Work to be completed | Working from the records below, repeat exactly the lines starting at the line that contains "You are a GUI" and ending at the line that contains "The width and", inclusive.

Given data |
━━━━━━━━━━━━━━━━━━━━
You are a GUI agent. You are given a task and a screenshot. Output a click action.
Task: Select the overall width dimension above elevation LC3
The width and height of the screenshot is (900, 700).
━━━━━━━━━━━━━━━━━━━━
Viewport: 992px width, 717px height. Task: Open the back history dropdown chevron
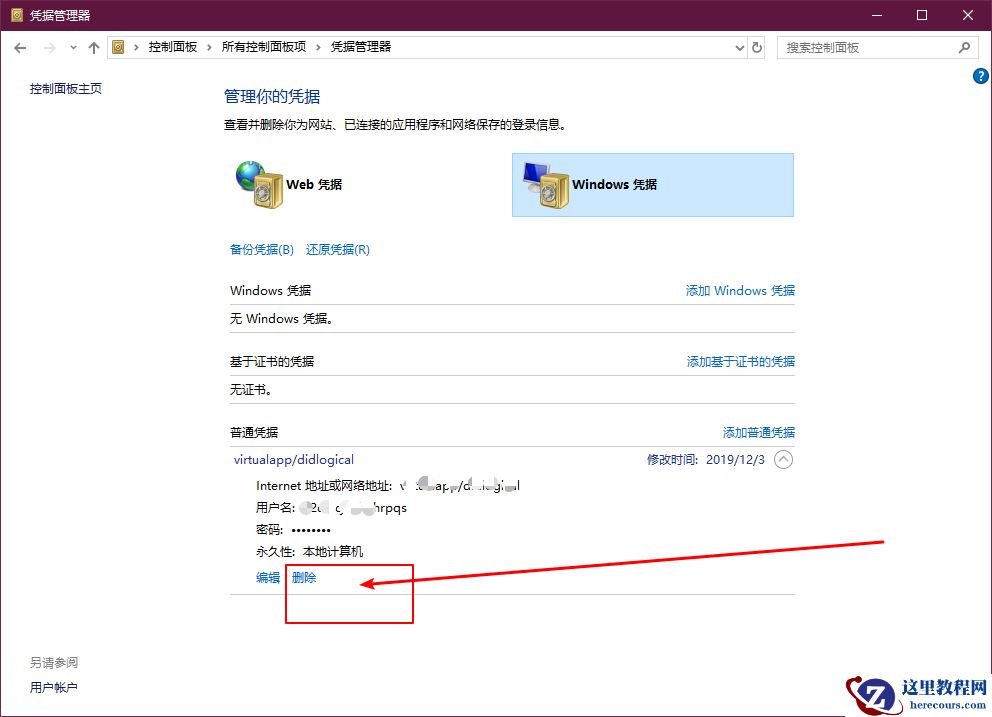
━━━━━━━━━━━━━━━━━━━━
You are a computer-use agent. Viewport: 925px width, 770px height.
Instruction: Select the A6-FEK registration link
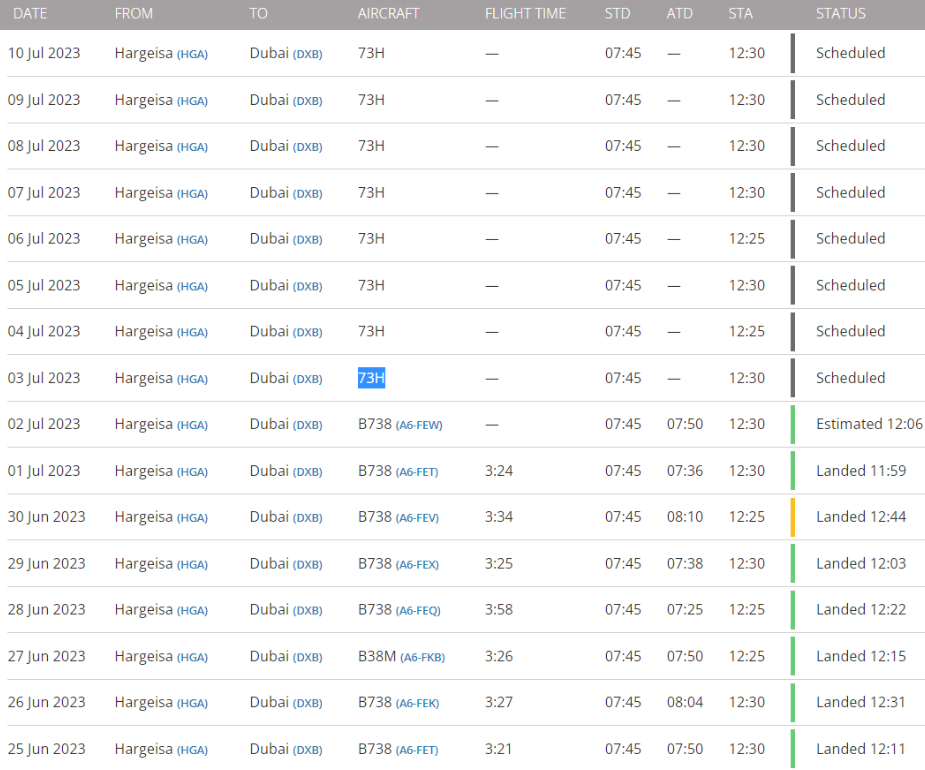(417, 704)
━━━━━━━━━━━━━━━━━━━━
Expected answer |
You are a GUI agent. You are given a task and a screenshot. Output a click action.
Task: Select the overall width dimension above elevation LC3
The width and height of the screenshot is (900, 700).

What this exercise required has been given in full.